(Entries on where items appear)
%%

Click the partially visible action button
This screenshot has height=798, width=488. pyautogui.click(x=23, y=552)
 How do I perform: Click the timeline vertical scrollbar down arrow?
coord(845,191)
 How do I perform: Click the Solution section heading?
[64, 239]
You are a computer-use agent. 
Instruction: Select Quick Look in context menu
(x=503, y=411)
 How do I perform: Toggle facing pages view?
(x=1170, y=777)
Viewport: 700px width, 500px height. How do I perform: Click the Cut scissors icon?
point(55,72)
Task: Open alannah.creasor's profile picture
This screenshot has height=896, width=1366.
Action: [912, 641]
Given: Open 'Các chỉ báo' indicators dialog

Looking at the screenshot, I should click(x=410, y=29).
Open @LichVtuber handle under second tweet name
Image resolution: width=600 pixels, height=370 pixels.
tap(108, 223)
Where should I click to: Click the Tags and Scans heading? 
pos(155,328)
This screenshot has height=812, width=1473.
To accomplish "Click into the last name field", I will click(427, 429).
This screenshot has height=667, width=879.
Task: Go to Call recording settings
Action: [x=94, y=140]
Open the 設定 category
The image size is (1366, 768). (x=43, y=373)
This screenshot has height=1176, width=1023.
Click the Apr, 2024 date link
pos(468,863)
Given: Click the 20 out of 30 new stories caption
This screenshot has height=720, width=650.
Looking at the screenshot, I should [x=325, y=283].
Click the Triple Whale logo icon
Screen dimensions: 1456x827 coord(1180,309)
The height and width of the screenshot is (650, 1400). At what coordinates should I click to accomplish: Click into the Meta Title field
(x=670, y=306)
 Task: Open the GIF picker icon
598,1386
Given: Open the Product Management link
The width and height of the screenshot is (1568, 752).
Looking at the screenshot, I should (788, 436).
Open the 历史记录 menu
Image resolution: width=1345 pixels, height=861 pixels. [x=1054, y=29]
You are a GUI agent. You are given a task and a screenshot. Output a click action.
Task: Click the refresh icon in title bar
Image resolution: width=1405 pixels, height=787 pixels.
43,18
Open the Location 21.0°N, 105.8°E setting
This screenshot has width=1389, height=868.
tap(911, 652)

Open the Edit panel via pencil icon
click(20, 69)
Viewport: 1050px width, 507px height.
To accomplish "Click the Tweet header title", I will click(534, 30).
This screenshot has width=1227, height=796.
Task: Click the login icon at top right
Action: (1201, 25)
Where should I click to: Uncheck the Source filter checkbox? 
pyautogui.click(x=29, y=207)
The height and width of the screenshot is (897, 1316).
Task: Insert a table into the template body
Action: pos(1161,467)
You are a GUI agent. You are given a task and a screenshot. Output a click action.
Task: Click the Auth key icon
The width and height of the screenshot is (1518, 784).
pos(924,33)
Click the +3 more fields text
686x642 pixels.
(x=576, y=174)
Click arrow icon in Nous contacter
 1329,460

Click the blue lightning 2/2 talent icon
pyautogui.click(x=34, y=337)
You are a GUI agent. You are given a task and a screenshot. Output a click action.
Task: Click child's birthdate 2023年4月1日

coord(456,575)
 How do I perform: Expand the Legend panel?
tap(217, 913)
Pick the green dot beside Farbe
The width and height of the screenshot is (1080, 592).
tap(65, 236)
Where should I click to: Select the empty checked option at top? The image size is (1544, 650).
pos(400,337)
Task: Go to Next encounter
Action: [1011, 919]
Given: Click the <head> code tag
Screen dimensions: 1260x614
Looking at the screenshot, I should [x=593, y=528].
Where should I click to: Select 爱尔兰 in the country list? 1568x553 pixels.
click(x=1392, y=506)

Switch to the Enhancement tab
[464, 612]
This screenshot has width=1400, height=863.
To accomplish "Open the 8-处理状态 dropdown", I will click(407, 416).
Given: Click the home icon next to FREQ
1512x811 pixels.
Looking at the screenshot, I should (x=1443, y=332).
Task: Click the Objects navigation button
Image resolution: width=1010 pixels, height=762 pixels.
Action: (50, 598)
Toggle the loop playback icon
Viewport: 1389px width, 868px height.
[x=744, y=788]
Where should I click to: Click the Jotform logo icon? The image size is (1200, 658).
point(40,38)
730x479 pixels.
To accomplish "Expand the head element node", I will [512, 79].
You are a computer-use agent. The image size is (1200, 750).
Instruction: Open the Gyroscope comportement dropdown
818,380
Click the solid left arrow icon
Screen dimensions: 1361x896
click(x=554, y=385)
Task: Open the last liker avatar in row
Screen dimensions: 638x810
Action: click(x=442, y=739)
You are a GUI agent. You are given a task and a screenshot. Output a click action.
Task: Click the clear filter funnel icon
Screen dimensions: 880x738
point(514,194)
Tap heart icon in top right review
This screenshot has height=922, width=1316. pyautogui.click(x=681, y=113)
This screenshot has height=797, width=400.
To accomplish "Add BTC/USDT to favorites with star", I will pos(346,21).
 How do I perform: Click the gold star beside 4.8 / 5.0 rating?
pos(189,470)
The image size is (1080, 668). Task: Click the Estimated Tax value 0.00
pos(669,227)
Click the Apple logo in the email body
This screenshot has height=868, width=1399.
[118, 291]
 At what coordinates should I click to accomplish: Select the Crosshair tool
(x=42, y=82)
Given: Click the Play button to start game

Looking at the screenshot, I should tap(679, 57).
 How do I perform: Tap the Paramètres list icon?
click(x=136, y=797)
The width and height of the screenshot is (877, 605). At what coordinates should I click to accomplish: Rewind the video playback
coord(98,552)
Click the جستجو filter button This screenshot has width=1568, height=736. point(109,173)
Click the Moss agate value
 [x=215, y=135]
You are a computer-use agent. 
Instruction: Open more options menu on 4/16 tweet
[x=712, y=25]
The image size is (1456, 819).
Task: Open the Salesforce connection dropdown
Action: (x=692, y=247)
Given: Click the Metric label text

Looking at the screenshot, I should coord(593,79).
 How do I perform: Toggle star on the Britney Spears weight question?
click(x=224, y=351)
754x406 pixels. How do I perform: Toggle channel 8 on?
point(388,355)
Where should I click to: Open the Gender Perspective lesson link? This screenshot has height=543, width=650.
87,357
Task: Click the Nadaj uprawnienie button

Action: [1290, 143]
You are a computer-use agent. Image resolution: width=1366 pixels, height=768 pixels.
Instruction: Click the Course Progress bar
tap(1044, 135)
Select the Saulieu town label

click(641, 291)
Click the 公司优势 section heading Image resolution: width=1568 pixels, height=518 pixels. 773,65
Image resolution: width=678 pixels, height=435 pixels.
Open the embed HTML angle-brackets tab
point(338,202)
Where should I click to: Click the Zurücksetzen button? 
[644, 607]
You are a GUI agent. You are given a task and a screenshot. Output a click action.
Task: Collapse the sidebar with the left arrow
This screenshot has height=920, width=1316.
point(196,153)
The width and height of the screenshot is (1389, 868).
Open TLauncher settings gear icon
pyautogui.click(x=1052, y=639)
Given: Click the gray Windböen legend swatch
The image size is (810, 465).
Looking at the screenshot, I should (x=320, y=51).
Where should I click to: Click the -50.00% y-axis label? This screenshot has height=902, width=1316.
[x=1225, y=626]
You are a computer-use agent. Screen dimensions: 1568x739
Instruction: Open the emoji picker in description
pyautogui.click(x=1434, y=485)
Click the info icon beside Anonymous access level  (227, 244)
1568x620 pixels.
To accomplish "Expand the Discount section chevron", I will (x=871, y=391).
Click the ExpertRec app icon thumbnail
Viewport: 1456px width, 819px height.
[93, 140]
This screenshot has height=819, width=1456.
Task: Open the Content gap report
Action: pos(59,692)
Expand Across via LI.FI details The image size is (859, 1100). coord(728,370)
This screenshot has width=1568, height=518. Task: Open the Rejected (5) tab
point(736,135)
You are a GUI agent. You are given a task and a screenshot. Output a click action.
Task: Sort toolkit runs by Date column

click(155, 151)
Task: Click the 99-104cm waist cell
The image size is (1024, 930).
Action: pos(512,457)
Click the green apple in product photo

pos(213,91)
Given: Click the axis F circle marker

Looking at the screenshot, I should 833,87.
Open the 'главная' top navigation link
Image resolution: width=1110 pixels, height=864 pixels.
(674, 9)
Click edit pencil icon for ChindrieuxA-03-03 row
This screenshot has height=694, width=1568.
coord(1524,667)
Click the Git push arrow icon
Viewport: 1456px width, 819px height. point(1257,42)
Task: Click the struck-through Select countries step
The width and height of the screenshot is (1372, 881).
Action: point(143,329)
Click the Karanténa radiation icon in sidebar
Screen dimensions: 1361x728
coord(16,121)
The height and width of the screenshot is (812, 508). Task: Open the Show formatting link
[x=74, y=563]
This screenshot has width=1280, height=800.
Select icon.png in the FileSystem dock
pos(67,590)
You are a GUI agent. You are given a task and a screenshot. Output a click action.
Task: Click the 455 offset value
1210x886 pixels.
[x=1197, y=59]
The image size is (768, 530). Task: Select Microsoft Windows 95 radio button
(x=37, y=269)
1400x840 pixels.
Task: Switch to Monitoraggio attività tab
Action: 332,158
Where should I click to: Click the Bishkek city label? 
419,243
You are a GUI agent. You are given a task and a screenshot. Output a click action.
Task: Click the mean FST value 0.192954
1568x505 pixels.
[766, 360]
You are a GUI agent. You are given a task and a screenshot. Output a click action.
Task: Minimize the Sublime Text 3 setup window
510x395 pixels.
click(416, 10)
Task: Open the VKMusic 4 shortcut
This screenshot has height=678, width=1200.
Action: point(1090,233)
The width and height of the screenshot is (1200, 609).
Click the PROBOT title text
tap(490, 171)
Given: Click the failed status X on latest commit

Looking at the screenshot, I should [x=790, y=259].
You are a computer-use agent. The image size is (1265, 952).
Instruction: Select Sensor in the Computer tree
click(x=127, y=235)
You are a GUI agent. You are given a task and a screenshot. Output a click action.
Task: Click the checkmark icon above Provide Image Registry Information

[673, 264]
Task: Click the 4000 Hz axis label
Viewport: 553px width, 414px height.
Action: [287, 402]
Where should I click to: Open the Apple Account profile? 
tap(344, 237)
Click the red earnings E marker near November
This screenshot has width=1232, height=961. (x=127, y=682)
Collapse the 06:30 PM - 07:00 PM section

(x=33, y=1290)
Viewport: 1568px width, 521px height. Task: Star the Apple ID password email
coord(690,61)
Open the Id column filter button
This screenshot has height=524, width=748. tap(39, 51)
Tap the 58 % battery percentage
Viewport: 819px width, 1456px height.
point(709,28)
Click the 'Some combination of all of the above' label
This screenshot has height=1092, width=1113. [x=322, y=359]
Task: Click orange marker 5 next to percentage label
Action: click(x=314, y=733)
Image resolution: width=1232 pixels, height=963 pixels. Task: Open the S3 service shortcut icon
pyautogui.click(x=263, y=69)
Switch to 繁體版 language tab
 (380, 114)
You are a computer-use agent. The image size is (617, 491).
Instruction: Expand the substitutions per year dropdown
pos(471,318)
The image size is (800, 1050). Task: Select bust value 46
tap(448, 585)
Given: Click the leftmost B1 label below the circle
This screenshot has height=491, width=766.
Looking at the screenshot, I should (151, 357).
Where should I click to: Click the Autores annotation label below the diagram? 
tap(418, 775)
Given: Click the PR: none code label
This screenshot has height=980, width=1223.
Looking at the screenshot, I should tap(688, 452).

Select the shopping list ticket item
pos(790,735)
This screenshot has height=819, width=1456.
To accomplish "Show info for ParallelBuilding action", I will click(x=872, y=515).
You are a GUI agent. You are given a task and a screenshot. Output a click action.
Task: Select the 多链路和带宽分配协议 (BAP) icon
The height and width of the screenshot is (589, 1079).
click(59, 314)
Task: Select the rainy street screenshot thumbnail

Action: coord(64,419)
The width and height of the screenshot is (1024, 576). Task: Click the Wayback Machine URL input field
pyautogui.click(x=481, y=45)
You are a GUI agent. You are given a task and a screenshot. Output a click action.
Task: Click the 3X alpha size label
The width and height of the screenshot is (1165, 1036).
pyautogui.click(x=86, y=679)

%%

→ **SHORT EXERCISE**
Copy the rows verbatim, beginning with the line that contains "Given: Click the gray Windböen legend swatch" and continuing through the line that contains "pos(213,91)", both included.

→ **FINISHED TASK**
Given: Click the gray Windböen legend swatch
The image size is (810, 465).
Looking at the screenshot, I should (x=320, y=51).
Where should I click to: Click the -50.00% y-axis label? This screenshot has height=902, width=1316.
[x=1225, y=626]
You are a computer-use agent. Screen dimensions: 1568x739
Instruction: Open the emoji picker in description
pyautogui.click(x=1434, y=485)
Click the info icon beside Anonymous access level  (227, 244)
1568x620 pixels.
To accomplish "Expand the Discount section chevron", I will (x=871, y=391).
Click the ExpertRec app icon thumbnail
Viewport: 1456px width, 819px height.
[93, 140]
This screenshot has height=819, width=1456.
Task: Open the Content gap report
Action: pos(59,692)
Expand Across via LI.FI details The image size is (859, 1100). coord(728,370)
This screenshot has width=1568, height=518. Task: Open the Rejected (5) tab
point(736,135)
You are a GUI agent. You are given a task and a screenshot. Output a click action.
Task: Sort toolkit runs by Date column

click(155, 151)
Task: Click the 99-104cm waist cell
The image size is (1024, 930).
Action: pos(512,457)
Click the green apple in product photo

pos(213,91)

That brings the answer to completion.